▸ **Task description**
Everything from the line holding "Task: Select the Default radio button" through the final line of the records is to be transcribed exactly, except pictures, and nothing beyond that.

▸ **Input records**

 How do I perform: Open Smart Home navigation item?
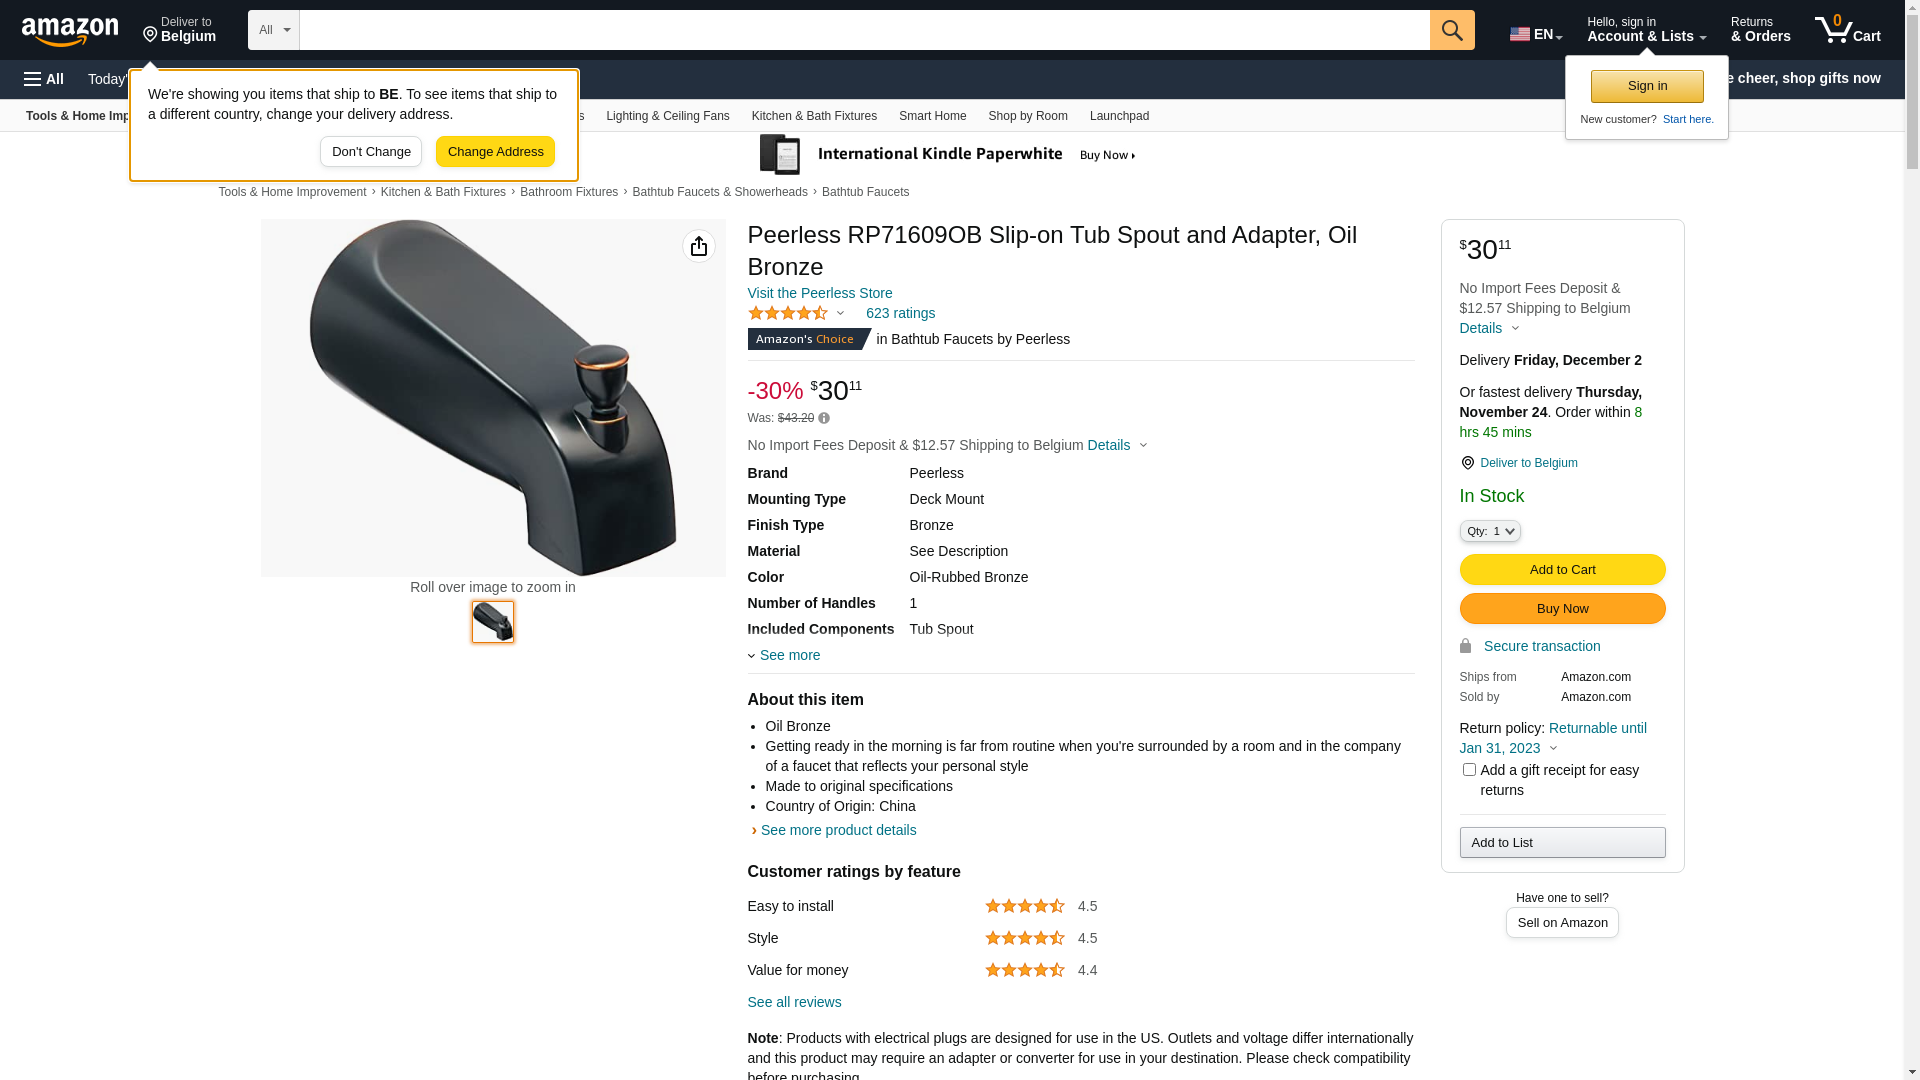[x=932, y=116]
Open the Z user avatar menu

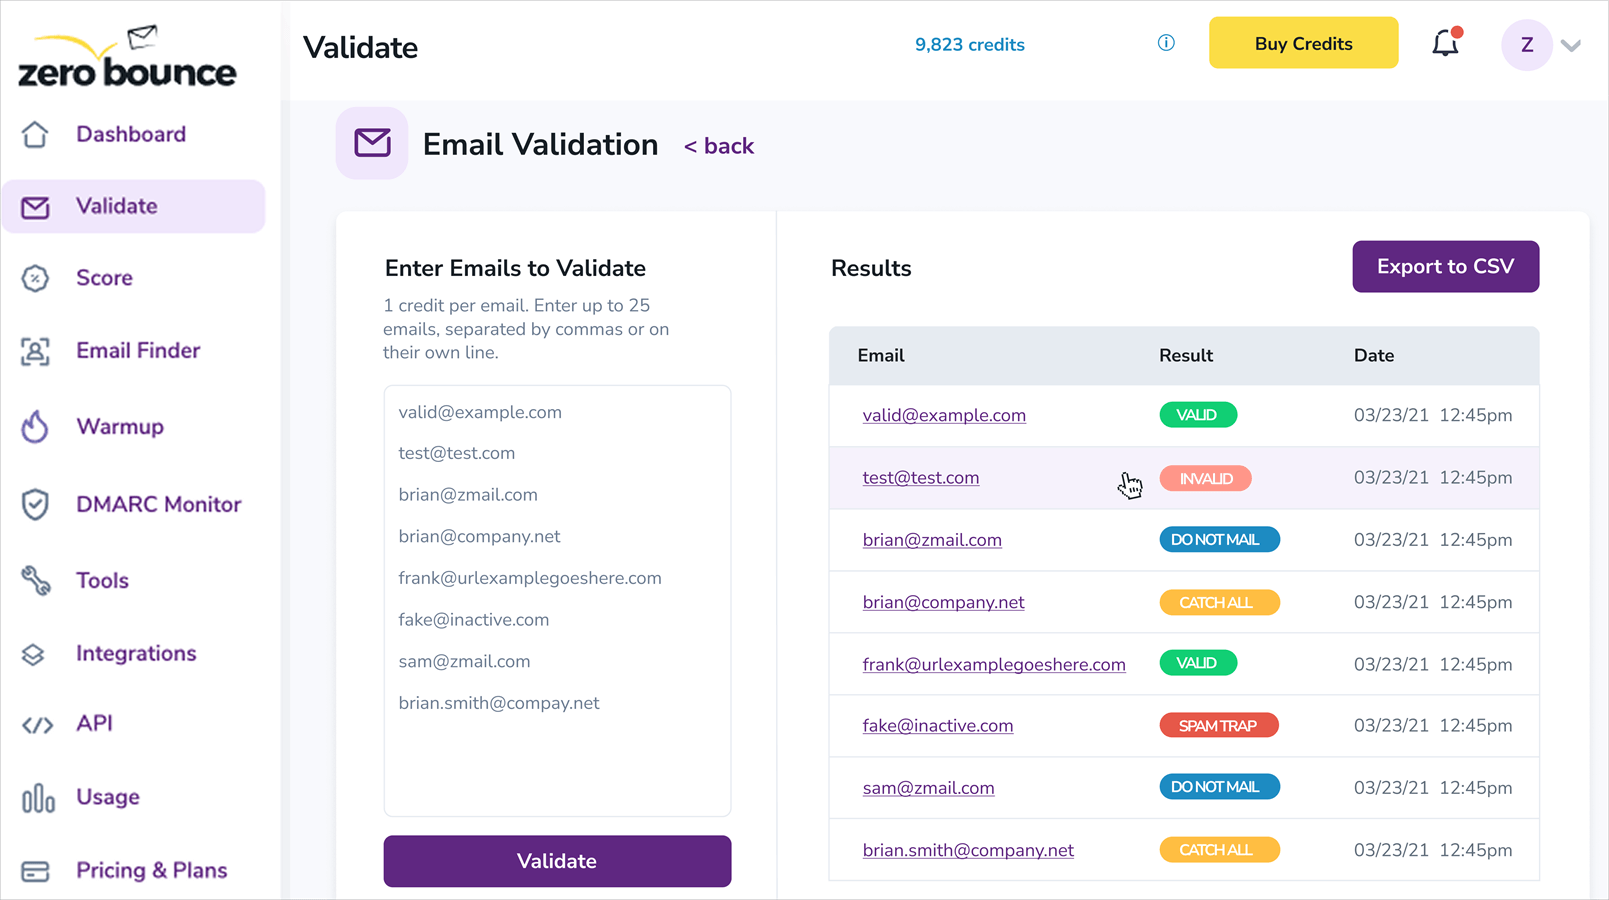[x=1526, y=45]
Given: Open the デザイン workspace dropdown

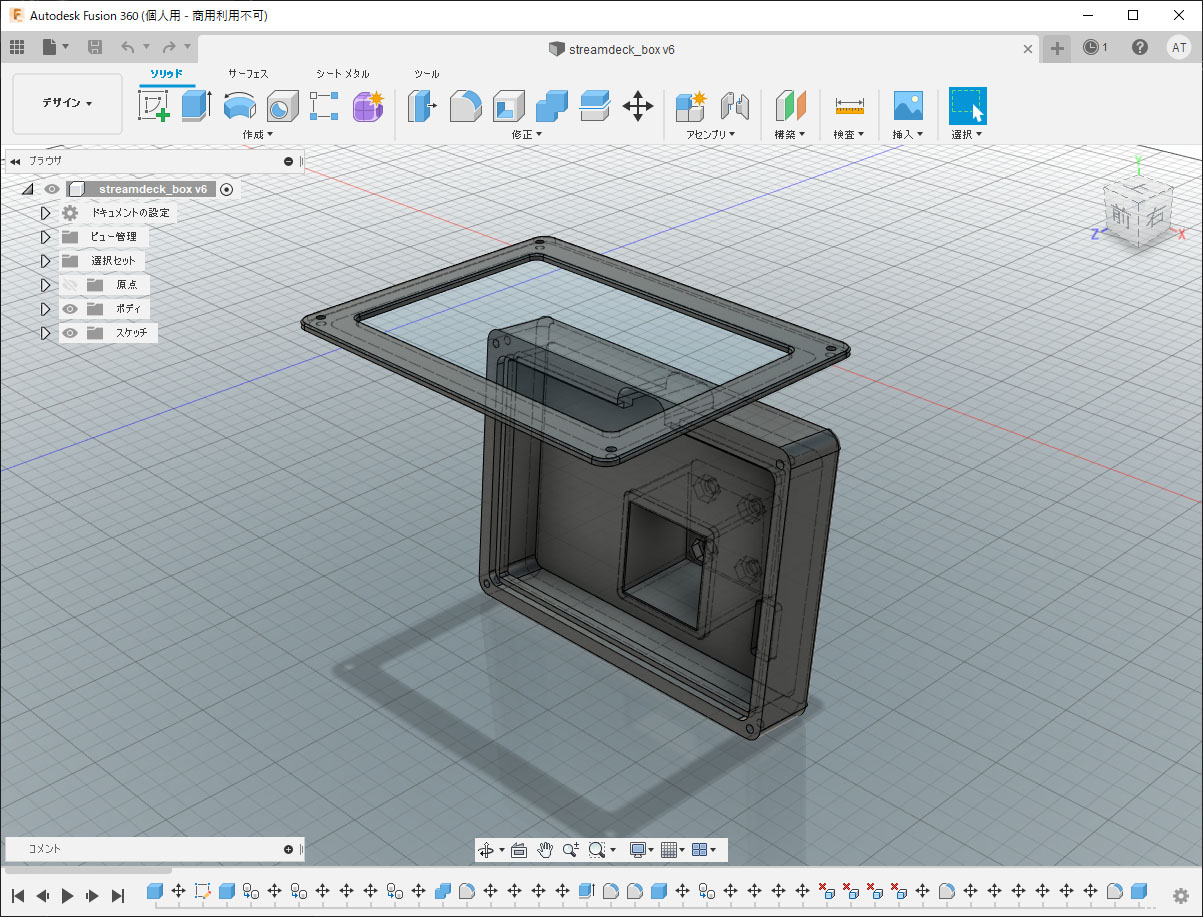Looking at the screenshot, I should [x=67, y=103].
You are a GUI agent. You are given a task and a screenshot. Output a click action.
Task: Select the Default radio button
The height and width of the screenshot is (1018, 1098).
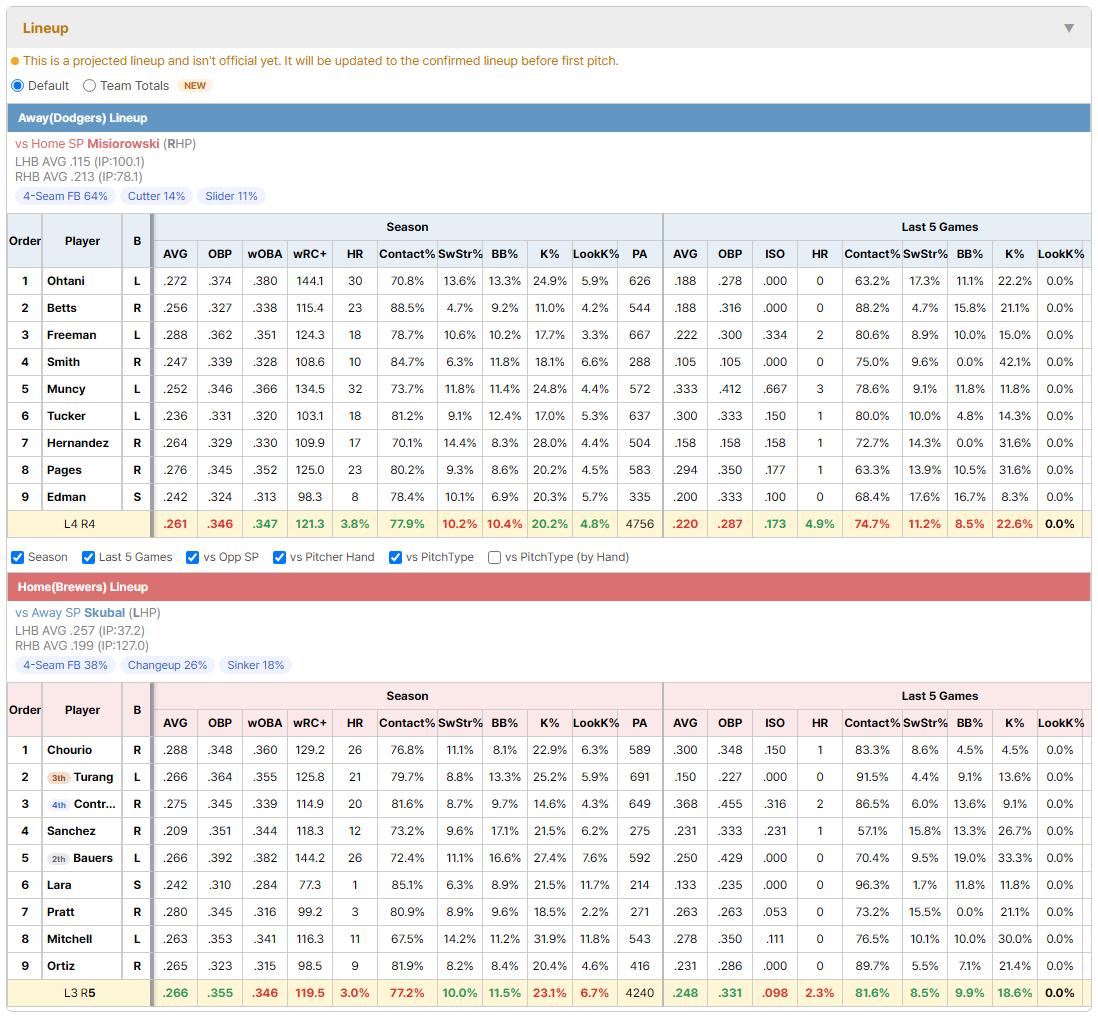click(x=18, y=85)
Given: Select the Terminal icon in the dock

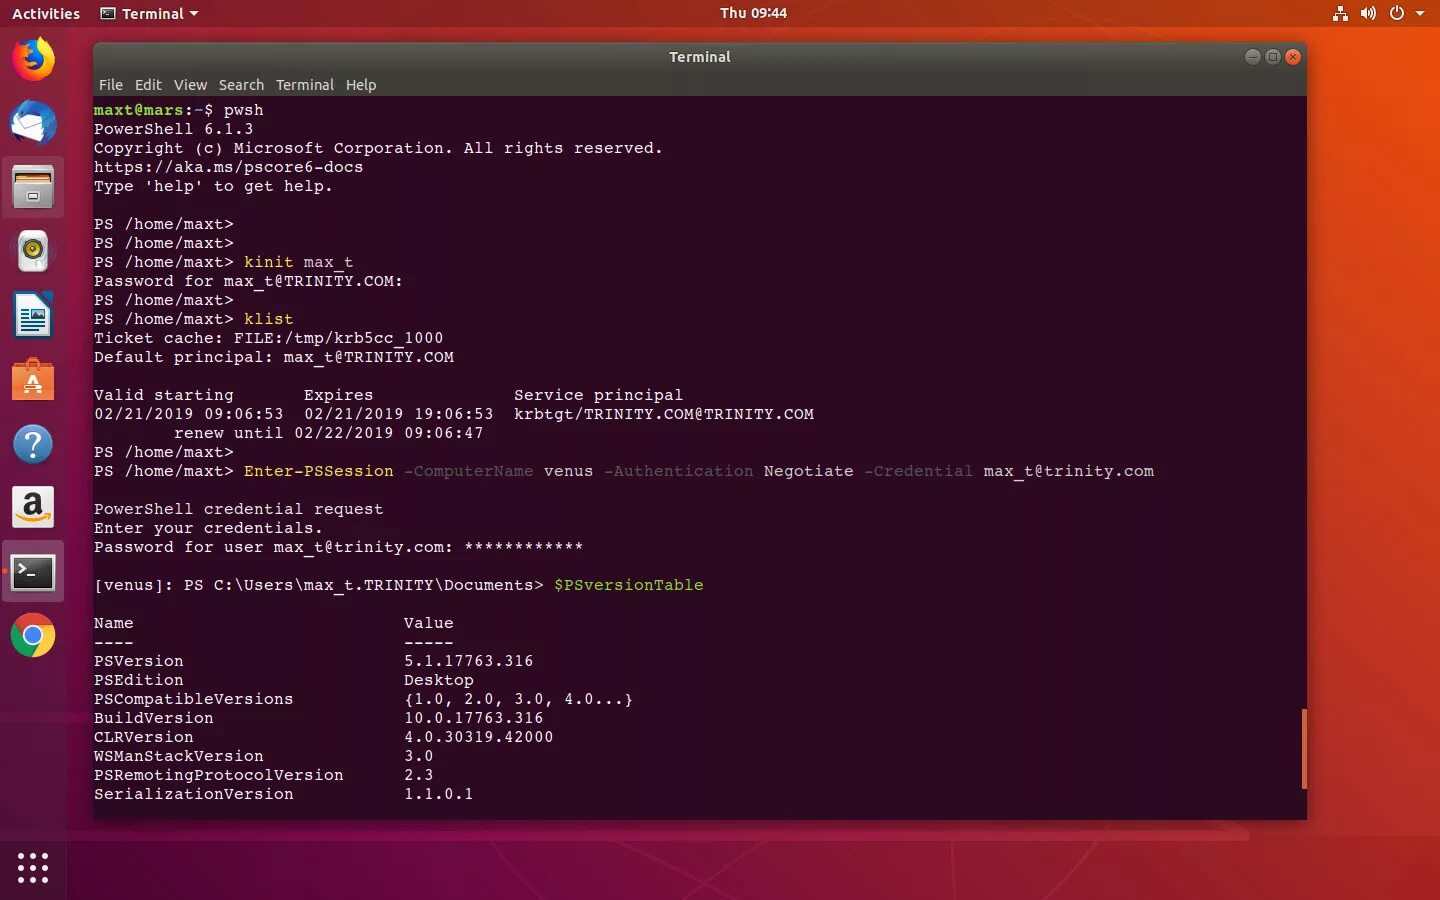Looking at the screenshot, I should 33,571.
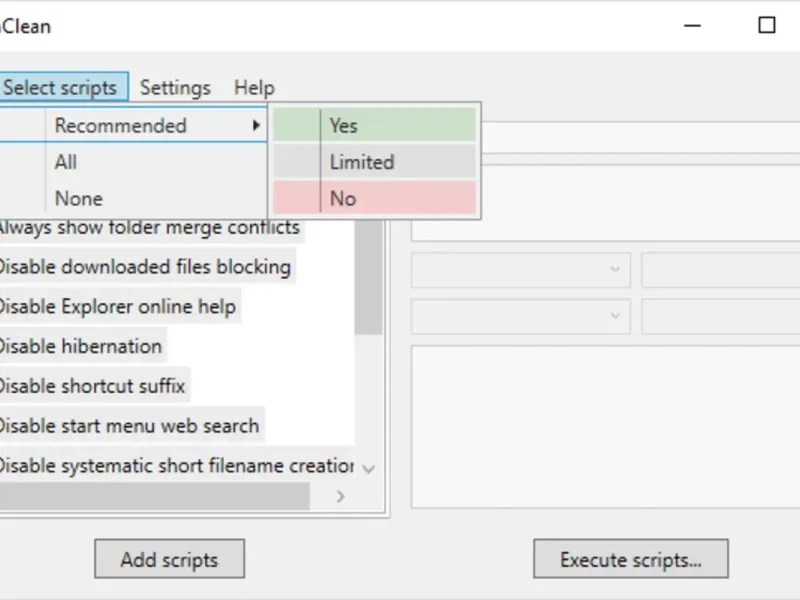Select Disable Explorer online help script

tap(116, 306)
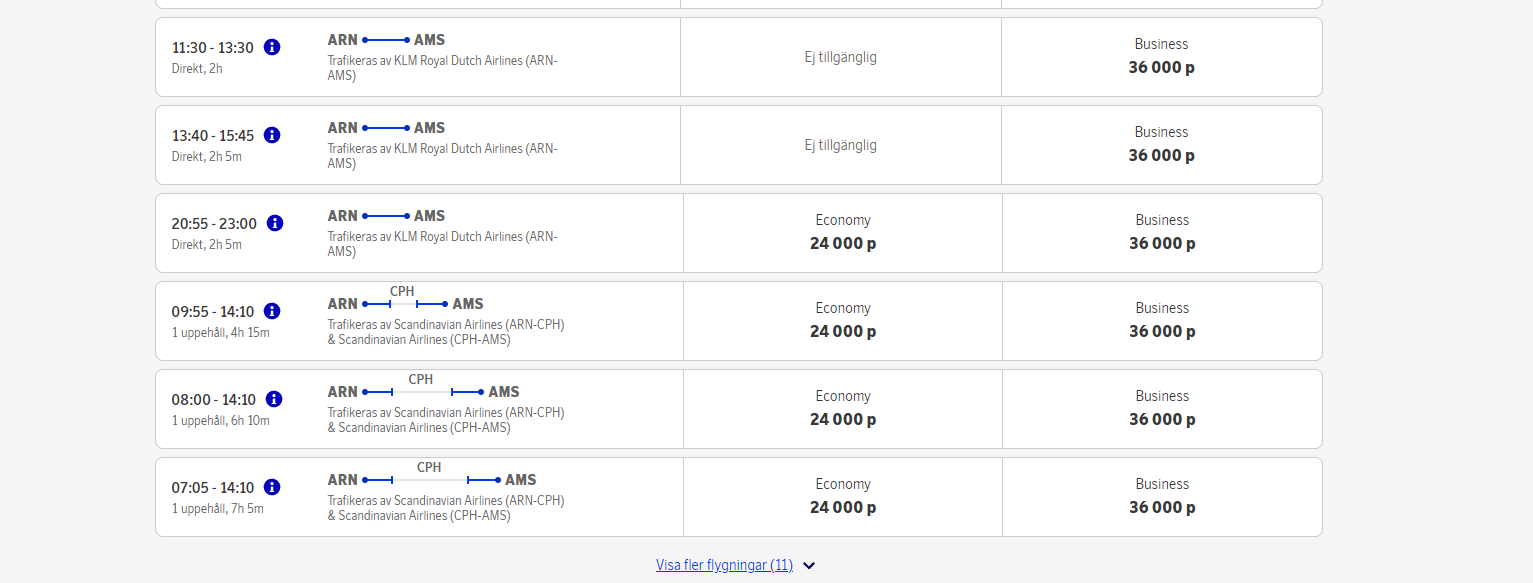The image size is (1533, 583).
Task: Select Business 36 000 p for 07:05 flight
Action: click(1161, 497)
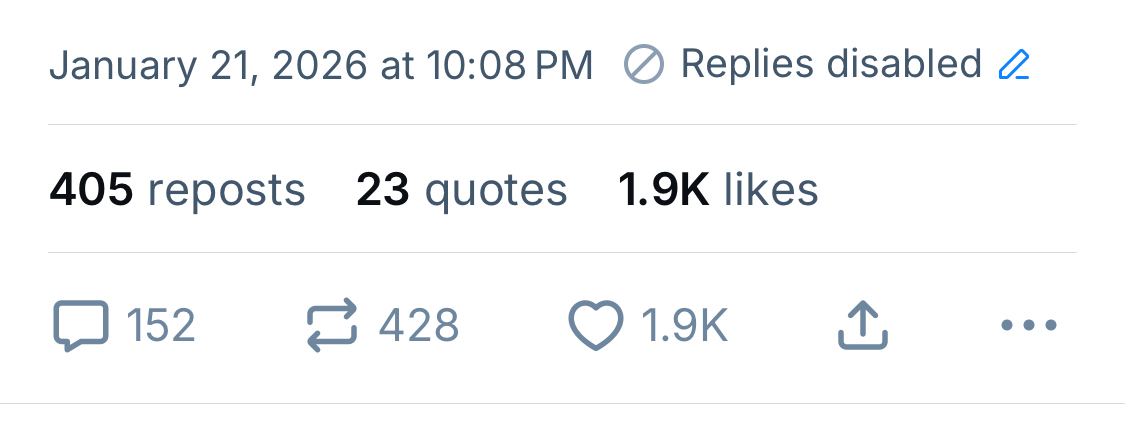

▸ **Solution**
Task: Select the Default radio button
The height and width of the screenshot is (1018, 1098).
click(x=18, y=85)
Given: Select the Terminal icon in the dock

Looking at the screenshot, I should 33,571.
Select Disable Explorer online help script

tap(116, 306)
The image size is (1533, 583).
Task: Select Business 36 000 p for 07:05 flight
Action: click(1161, 497)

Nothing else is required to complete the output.